Records to process:
□ □ □ □

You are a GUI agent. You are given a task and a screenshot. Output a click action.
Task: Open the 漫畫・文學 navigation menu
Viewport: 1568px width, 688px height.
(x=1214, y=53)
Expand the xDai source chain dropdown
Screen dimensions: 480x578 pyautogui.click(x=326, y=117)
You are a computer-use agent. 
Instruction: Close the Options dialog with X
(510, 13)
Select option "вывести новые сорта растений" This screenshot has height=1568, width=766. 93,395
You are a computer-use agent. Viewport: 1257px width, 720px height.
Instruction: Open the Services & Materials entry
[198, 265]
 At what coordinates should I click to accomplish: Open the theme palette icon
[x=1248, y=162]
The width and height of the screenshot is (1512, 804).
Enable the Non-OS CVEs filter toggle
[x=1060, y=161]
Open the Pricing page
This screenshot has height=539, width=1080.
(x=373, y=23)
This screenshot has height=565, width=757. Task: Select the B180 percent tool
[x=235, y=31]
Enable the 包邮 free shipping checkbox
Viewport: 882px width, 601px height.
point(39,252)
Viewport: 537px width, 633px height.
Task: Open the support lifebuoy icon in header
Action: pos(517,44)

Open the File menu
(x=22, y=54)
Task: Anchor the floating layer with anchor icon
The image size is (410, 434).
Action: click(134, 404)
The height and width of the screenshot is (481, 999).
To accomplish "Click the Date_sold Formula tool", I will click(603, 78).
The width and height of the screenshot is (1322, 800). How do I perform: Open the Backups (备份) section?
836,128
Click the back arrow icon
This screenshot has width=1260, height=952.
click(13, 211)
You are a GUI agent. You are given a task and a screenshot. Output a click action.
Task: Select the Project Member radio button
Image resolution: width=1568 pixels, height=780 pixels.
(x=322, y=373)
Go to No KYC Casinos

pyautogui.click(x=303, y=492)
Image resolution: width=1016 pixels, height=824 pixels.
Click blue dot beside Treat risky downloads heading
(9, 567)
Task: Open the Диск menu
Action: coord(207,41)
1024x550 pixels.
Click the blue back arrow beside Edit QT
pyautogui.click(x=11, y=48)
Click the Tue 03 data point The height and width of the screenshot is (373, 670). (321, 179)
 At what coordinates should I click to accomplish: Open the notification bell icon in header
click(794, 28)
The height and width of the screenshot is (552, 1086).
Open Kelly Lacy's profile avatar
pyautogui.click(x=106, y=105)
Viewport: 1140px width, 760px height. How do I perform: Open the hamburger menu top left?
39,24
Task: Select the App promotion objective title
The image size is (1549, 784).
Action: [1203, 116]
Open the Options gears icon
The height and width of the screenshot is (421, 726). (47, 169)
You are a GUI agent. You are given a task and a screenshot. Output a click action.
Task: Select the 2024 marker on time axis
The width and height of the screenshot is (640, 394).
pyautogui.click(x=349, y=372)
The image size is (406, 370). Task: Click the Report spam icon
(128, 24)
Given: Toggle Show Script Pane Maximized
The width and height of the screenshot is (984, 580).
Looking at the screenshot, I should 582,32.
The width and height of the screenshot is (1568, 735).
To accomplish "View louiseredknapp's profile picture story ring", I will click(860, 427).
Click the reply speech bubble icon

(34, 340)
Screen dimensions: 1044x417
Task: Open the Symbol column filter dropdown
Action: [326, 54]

□ □ □ □

What you should do: All lines of the listing holding the string "computer" must be returned, copied as they stand.

Completed exercise:
You are a computer-use agent. 
You are a computer-use agent. Viewport: 1257px width, 720px height.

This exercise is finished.